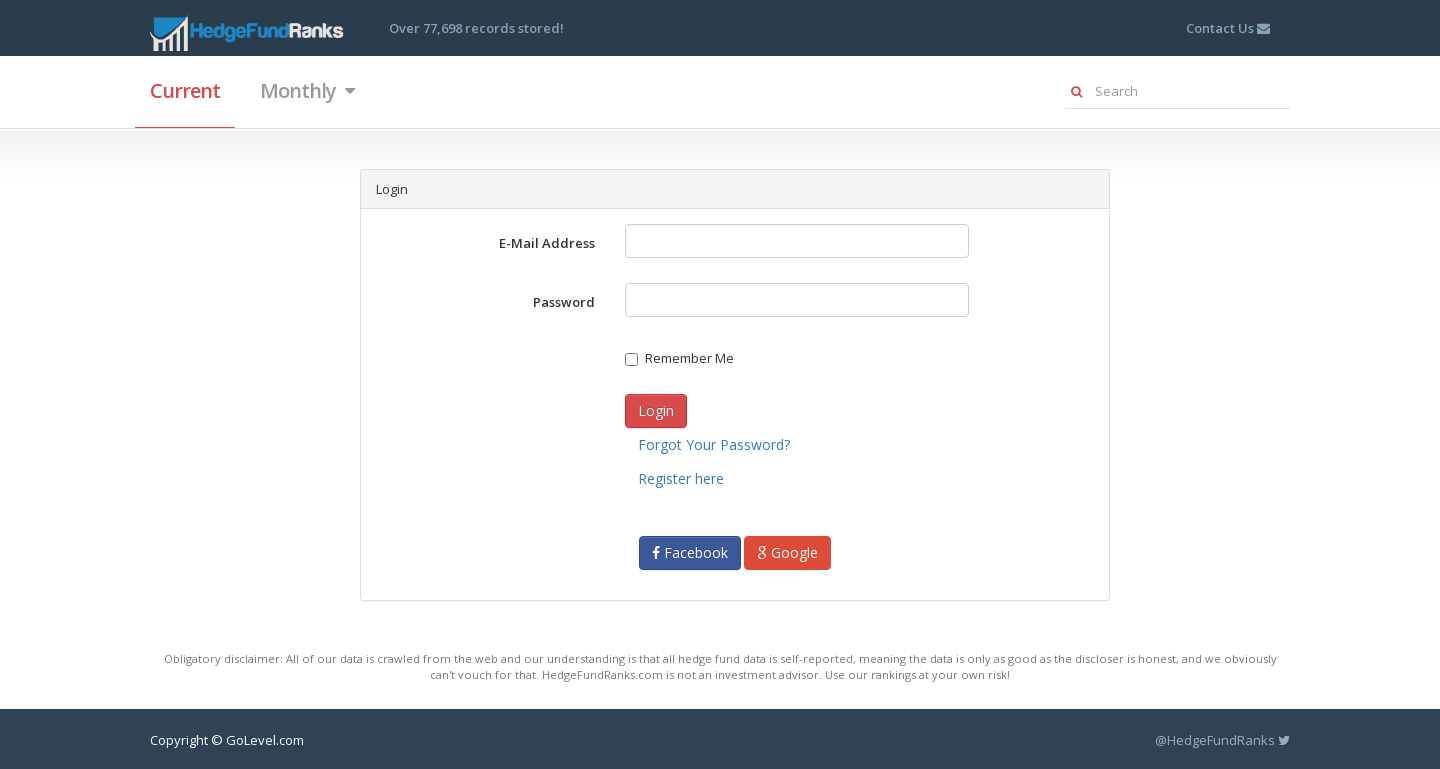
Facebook (690, 552)
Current (185, 90)
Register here (681, 478)
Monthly (307, 90)
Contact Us (1228, 28)
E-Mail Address (547, 243)
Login (656, 410)
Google (787, 552)
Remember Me (679, 358)
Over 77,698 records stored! (476, 28)
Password (564, 302)
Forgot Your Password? (714, 444)
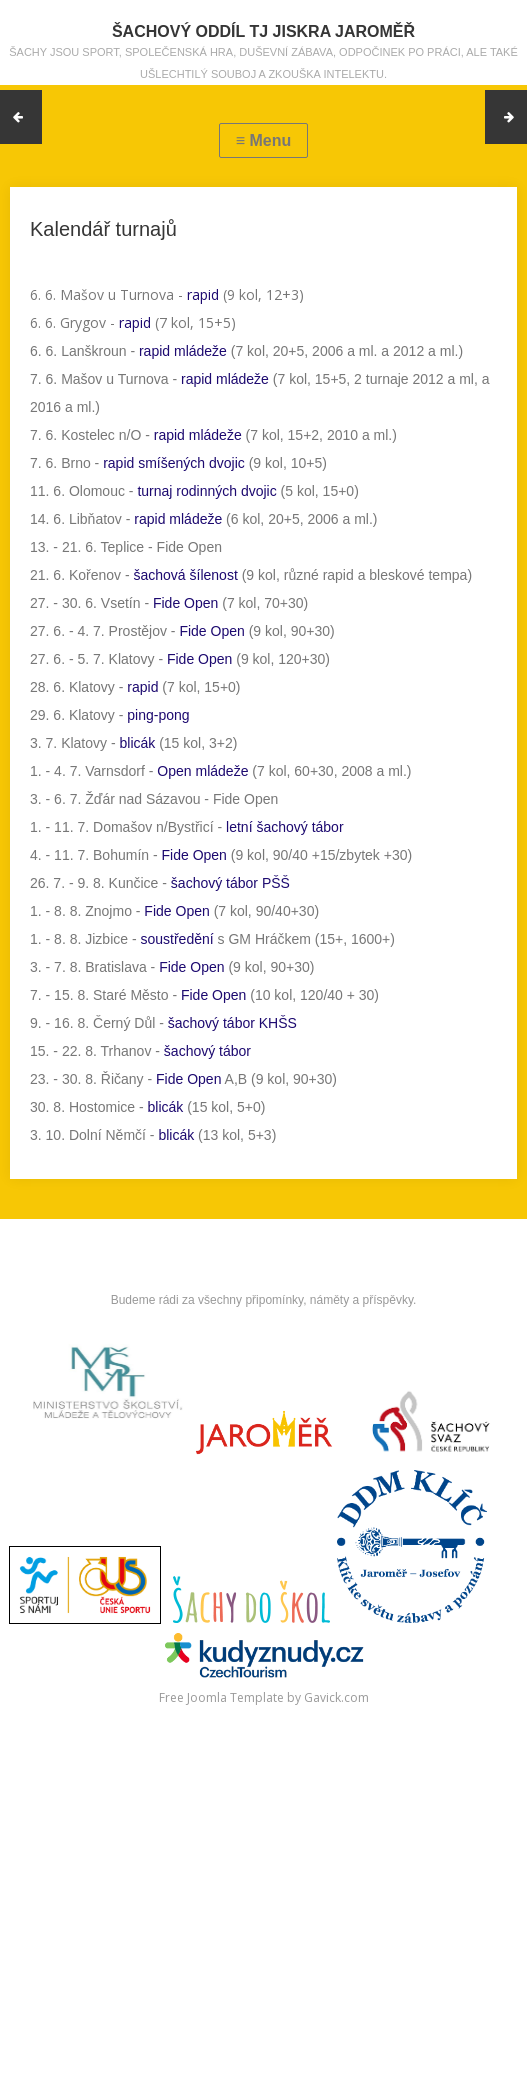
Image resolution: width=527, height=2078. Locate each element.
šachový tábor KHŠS (232, 1023)
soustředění (176, 939)
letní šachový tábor (285, 827)
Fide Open (185, 603)
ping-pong (158, 715)
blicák (137, 743)
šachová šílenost (186, 575)
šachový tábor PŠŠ (230, 883)
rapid (203, 294)
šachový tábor (207, 1051)
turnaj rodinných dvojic (206, 491)
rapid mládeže (183, 351)
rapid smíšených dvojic (174, 463)
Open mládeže (202, 771)
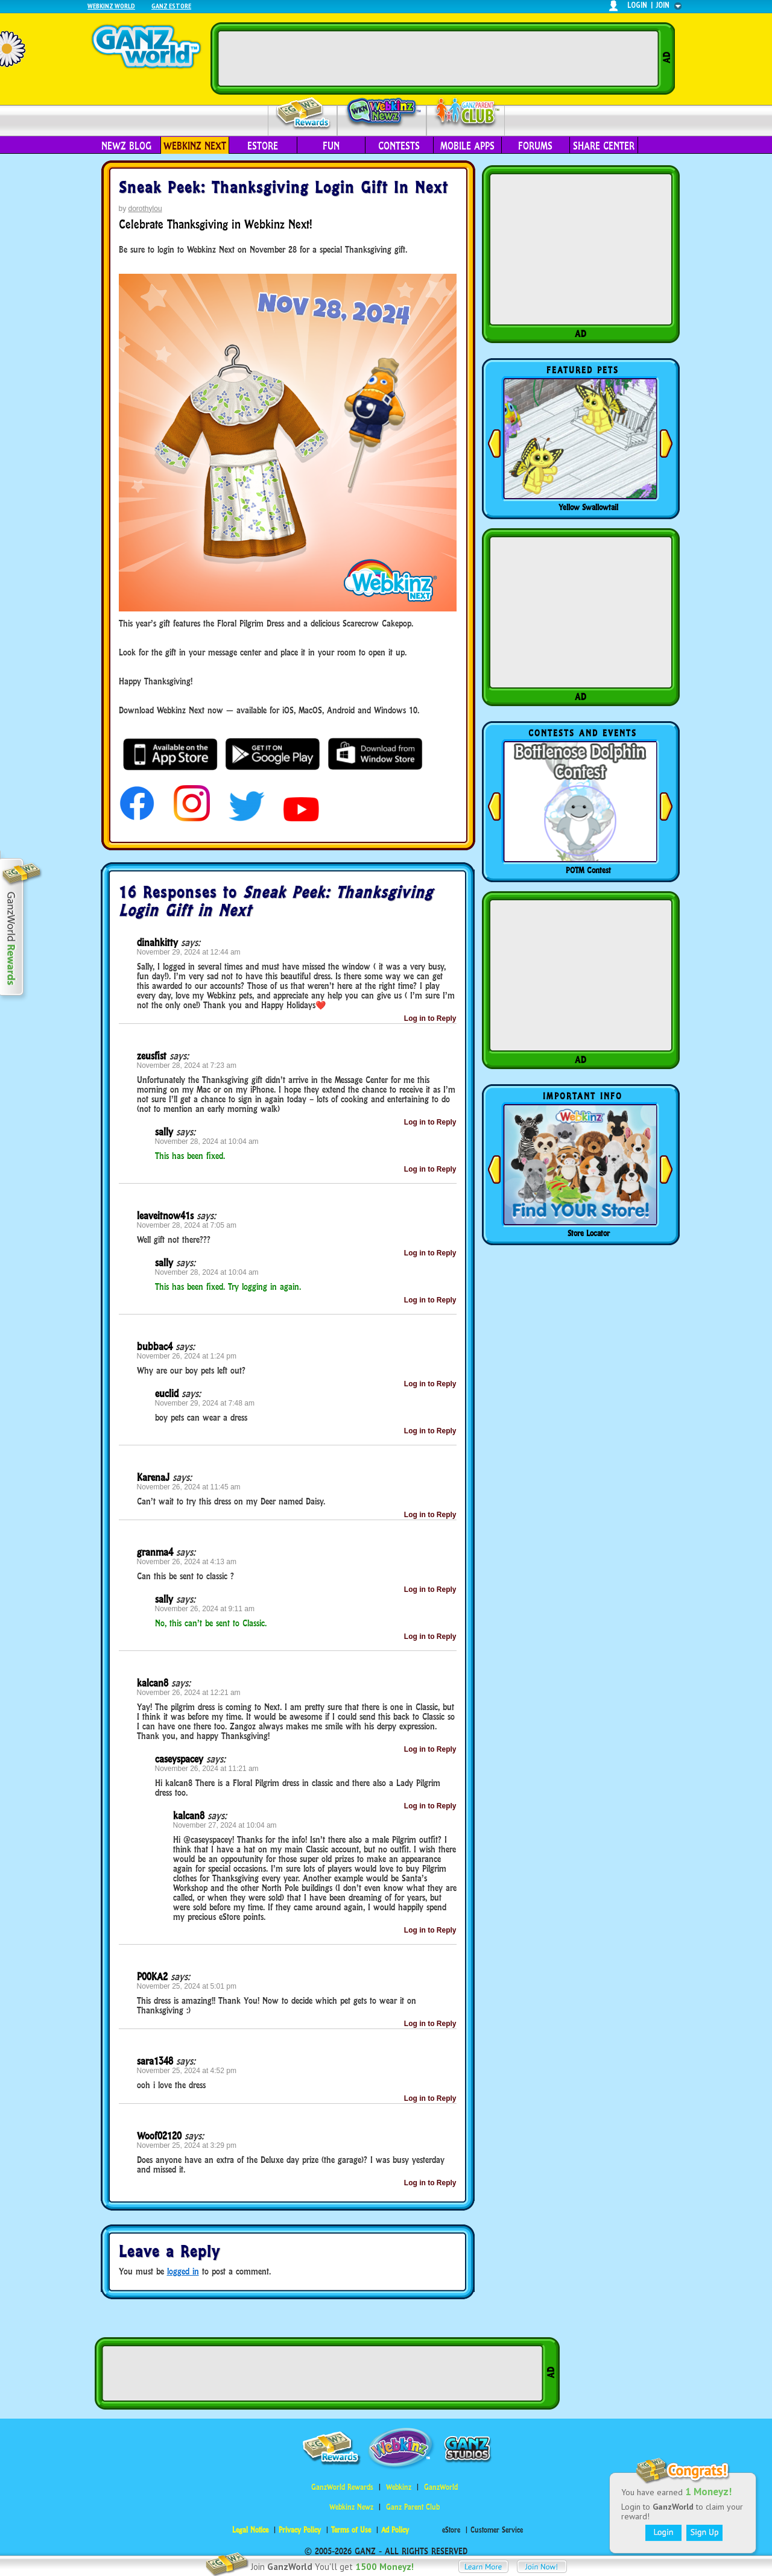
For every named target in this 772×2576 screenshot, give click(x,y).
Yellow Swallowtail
......
Return every line of the records above unchanged and in its original order, leaving out the pictures.

Facebook (690, 552)
Current (185, 90)
Register here (681, 478)
Monthly (307, 90)
Contact Us (1228, 28)
E-Mail Address (547, 243)
Login (656, 410)
Google (787, 552)
Remember Me (679, 358)
Over 77,698 records stored! (476, 28)
Password (564, 302)
Forgot Your Password? (714, 444)
Image resolution: width=527, height=2078. Locate each element.
šachový tábor KHŠS (232, 1023)
soustředění (176, 939)
letní šachový tábor (285, 827)
Fide Open (185, 603)
ping-pong (158, 715)
blicák (137, 743)
šachová šílenost (186, 575)
šachový tábor PŠŠ (230, 883)
rapid (203, 294)
šachový tábor (207, 1051)
turnaj rodinných dvojic (206, 491)
rapid mládeže (183, 351)
rapid smíšených dvojic (174, 463)
Open mládeže (202, 771)
For every named target in this 772×2576 screenshot, give click(x,y).
Yellow Swallowtail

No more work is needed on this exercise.